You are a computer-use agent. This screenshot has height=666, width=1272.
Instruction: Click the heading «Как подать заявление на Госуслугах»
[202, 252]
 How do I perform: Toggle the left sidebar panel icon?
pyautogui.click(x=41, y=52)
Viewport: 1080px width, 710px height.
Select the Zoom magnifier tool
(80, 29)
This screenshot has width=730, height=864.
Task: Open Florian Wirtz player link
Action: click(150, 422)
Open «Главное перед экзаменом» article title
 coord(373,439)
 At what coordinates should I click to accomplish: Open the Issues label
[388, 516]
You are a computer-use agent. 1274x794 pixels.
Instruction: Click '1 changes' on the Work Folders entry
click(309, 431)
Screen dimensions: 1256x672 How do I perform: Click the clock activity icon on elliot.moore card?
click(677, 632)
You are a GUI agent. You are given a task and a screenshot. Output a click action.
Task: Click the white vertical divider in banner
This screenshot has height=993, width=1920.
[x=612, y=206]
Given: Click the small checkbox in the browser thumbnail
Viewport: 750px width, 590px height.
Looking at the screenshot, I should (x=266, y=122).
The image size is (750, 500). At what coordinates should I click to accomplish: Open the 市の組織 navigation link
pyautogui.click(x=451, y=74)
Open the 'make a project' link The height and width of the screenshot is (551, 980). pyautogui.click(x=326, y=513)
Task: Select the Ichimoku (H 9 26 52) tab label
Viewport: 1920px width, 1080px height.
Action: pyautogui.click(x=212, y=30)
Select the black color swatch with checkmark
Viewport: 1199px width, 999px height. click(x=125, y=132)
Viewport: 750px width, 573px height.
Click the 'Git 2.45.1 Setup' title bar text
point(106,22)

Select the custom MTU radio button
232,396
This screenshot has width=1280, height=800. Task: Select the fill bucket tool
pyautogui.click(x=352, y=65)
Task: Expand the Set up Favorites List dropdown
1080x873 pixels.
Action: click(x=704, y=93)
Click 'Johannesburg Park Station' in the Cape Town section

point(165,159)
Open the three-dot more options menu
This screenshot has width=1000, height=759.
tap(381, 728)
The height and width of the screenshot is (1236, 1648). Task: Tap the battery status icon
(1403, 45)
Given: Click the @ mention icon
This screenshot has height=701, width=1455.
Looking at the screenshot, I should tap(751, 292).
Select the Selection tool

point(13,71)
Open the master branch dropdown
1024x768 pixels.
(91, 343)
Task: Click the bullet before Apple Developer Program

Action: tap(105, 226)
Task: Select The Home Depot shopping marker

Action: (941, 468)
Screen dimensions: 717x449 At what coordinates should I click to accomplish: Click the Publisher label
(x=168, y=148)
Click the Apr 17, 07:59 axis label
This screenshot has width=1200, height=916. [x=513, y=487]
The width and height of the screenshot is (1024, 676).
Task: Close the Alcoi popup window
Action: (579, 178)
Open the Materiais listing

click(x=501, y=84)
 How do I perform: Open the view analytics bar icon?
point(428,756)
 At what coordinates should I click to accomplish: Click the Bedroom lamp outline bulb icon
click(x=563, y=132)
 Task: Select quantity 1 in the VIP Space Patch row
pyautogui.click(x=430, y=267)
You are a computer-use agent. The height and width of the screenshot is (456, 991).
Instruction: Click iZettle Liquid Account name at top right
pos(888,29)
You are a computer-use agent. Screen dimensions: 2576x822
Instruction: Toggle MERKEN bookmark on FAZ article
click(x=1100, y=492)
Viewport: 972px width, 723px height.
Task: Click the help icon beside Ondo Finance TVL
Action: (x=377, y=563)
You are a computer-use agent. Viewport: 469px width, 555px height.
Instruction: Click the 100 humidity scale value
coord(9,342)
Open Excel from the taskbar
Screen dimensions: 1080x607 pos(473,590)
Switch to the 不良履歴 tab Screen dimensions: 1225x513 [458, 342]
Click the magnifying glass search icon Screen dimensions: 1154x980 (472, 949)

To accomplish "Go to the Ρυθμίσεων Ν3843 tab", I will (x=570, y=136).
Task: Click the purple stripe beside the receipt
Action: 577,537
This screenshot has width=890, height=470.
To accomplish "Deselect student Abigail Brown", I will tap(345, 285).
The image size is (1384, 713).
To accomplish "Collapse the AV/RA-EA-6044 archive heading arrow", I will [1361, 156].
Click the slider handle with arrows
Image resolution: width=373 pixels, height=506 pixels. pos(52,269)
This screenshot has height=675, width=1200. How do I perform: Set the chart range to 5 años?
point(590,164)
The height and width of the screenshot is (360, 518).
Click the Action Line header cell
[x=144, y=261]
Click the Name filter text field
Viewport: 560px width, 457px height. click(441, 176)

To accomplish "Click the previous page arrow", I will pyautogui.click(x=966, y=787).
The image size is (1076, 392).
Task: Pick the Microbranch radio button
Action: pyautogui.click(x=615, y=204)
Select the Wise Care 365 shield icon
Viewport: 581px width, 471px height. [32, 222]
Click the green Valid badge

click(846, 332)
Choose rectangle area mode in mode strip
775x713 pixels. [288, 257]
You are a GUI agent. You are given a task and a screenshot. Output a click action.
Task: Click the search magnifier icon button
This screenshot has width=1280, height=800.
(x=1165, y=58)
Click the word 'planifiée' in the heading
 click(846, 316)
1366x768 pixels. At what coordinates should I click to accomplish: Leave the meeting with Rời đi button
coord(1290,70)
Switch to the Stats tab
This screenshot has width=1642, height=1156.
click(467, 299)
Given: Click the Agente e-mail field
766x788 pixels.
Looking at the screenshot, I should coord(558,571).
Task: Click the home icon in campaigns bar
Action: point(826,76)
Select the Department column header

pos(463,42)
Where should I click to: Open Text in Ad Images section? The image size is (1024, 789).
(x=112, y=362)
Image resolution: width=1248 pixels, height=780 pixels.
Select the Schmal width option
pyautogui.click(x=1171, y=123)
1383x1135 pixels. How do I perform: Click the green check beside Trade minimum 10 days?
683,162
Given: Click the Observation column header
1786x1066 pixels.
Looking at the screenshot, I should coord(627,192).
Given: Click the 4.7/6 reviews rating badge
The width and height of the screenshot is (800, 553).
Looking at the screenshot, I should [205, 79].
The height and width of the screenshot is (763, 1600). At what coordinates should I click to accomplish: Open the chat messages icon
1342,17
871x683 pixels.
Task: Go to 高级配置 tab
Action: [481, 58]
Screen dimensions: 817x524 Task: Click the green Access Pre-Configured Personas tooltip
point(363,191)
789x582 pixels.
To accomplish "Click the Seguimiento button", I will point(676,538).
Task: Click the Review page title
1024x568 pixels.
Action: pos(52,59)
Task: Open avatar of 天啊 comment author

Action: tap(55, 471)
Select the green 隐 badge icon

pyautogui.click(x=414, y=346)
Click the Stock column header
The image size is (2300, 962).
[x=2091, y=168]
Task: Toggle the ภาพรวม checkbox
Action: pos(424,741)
*-*-*
Task item ::
An exact copy of every line above is what this asks for.

Finished exercise ::
You are a computer-use agent. This screenshot has height=666, width=1272.
Instruction: Click the heading «Как подать заявление на Госуслугах»
[202, 252]
 How do I perform: Toggle the left sidebar panel icon?
pyautogui.click(x=41, y=52)
Viewport: 1080px width, 710px height.
Select the Zoom magnifier tool
(80, 29)
This screenshot has width=730, height=864.
Task: Open Florian Wirtz player link
Action: click(150, 422)
Open «Главное перед экзаменом» article title
 coord(373,439)
 At what coordinates should I click to accomplish: Open the Issues label
[388, 516]
You are a computer-use agent. 1274x794 pixels.
Instruction: Click '1 changes' on the Work Folders entry
click(309, 431)
Screen dimensions: 1256x672 How do I perform: Click the clock activity icon on elliot.moore card?
click(677, 632)
You are a GUI agent. You are given a task and a screenshot. Output a click action.
Task: Click the white vertical divider in banner
This screenshot has height=993, width=1920.
[x=612, y=206]
Given: Click the small checkbox in the browser thumbnail
Viewport: 750px width, 590px height.
Looking at the screenshot, I should (x=266, y=122).
The image size is (750, 500). At what coordinates should I click to accomplish: Open the 市の組織 navigation link
pyautogui.click(x=451, y=74)
Open the 'make a project' link The height and width of the screenshot is (551, 980). pyautogui.click(x=326, y=513)
Task: Select the Ichimoku (H 9 26 52) tab label
Viewport: 1920px width, 1080px height.
Action: pyautogui.click(x=212, y=30)
Select the black color swatch with checkmark
Viewport: 1199px width, 999px height. click(x=125, y=132)
Viewport: 750px width, 573px height.
Click the 'Git 2.45.1 Setup' title bar text
point(106,22)

Select the custom MTU radio button
232,396
This screenshot has width=1280, height=800. Task: Select the fill bucket tool
pyautogui.click(x=352, y=65)
Task: Expand the Set up Favorites List dropdown
1080x873 pixels.
Action: click(x=704, y=93)
Click 'Johannesburg Park Station' in the Cape Town section

point(165,159)
Open the three-dot more options menu
This screenshot has width=1000, height=759.
tap(381, 728)
The height and width of the screenshot is (1236, 1648). Task: Tap the battery status icon
(1403, 45)
Given: Click the @ mention icon
This screenshot has height=701, width=1455.
Looking at the screenshot, I should tap(751, 292).
Select the Selection tool

point(13,71)
Open the master branch dropdown
1024x768 pixels.
(91, 343)
Task: Click the bullet before Apple Developer Program

Action: tap(105, 226)
Task: Select The Home Depot shopping marker

Action: (941, 468)
Screen dimensions: 717x449 At what coordinates should I click to accomplish: Click the Publisher label
(x=168, y=148)
Click the Apr 17, 07:59 axis label
This screenshot has width=1200, height=916. [x=513, y=487]
The width and height of the screenshot is (1024, 676).
Task: Close the Alcoi popup window
Action: (579, 178)
Open the Materiais listing

click(x=501, y=84)
 How do I perform: Open the view analytics bar icon?
point(428,756)
 At what coordinates should I click to accomplish: Click the Bedroom lamp outline bulb icon
click(x=563, y=132)
 Task: Select quantity 1 in the VIP Space Patch row
pyautogui.click(x=430, y=267)
You are a computer-use agent. The height and width of the screenshot is (456, 991).
Instruction: Click iZettle Liquid Account name at top right
pos(888,29)
You are a computer-use agent. Screen dimensions: 2576x822
Instruction: Toggle MERKEN bookmark on FAZ article
click(x=1100, y=492)
Viewport: 972px width, 723px height.
Task: Click the help icon beside Ondo Finance TVL
Action: (x=377, y=563)
You are a computer-use agent. Viewport: 469px width, 555px height.
Instruction: Click the 100 humidity scale value
coord(9,342)
Open Excel from the taskbar
Screen dimensions: 1080x607 pos(473,590)
Switch to the 不良履歴 tab Screen dimensions: 1225x513 [458, 342]
Click the magnifying glass search icon Screen dimensions: 1154x980 (472, 949)

To accomplish "Go to the Ρυθμίσεων Ν3843 tab", I will (x=570, y=136).
Task: Click the purple stripe beside the receipt
Action: 577,537
This screenshot has width=890, height=470.
To accomplish "Deselect student Abigail Brown", I will tap(345, 285).
The image size is (1384, 713).
To accomplish "Collapse the AV/RA-EA-6044 archive heading arrow", I will [1361, 156].
Click the slider handle with arrows
Image resolution: width=373 pixels, height=506 pixels. pos(52,269)
This screenshot has height=675, width=1200. How do I perform: Set the chart range to 5 años?
point(590,164)
The height and width of the screenshot is (360, 518).
Click the Action Line header cell
[x=144, y=261]
Click the Name filter text field
Viewport: 560px width, 457px height. click(441, 176)

To accomplish "Click the previous page arrow", I will pyautogui.click(x=966, y=787).
The image size is (1076, 392).
Task: Pick the Microbranch radio button
Action: pyautogui.click(x=615, y=204)
Select the Wise Care 365 shield icon
Viewport: 581px width, 471px height. [32, 222]
Click the green Valid badge

click(846, 332)
Choose rectangle area mode in mode strip
775x713 pixels. [288, 257]
You are a GUI agent. You are given a task and a screenshot. Output a click action.
Task: Click the search magnifier icon button
This screenshot has width=1280, height=800.
(x=1165, y=58)
Click the word 'planifiée' in the heading
 click(846, 316)
1366x768 pixels. At what coordinates should I click to accomplish: Leave the meeting with Rời đi button
coord(1290,70)
Switch to the Stats tab
This screenshot has width=1642, height=1156.
click(467, 299)
Given: Click the Agente e-mail field
766x788 pixels.
Looking at the screenshot, I should coord(558,571).
Task: Click the home icon in campaigns bar
Action: point(826,76)
Select the Department column header

pos(463,42)
Where should I click to: Open Text in Ad Images section? The image size is (1024, 789).
(x=112, y=362)
Image resolution: width=1248 pixels, height=780 pixels.
Select the Schmal width option
pyautogui.click(x=1171, y=123)
1383x1135 pixels. How do I perform: Click the green check beside Trade minimum 10 days?
683,162
Given: Click the Observation column header
1786x1066 pixels.
Looking at the screenshot, I should coord(627,192).
Given: Click the 4.7/6 reviews rating badge
The width and height of the screenshot is (800, 553).
Looking at the screenshot, I should [205, 79].
The height and width of the screenshot is (763, 1600). At what coordinates should I click to accomplish: Open the chat messages icon
1342,17
871x683 pixels.
Task: Go to 高级配置 tab
Action: [481, 58]
Screen dimensions: 817x524 Task: Click the green Access Pre-Configured Personas tooltip
point(363,191)
789x582 pixels.
To accomplish "Click the Seguimiento button", I will point(676,538).
Task: Click the Review page title
1024x568 pixels.
Action: pos(52,59)
Task: Open avatar of 天啊 comment author

Action: tap(55, 471)
Select the green 隐 badge icon

pyautogui.click(x=414, y=346)
Click the Stock column header
The image size is (2300, 962).
[x=2091, y=168]
Task: Toggle the ภาพรวม checkbox
Action: pos(424,741)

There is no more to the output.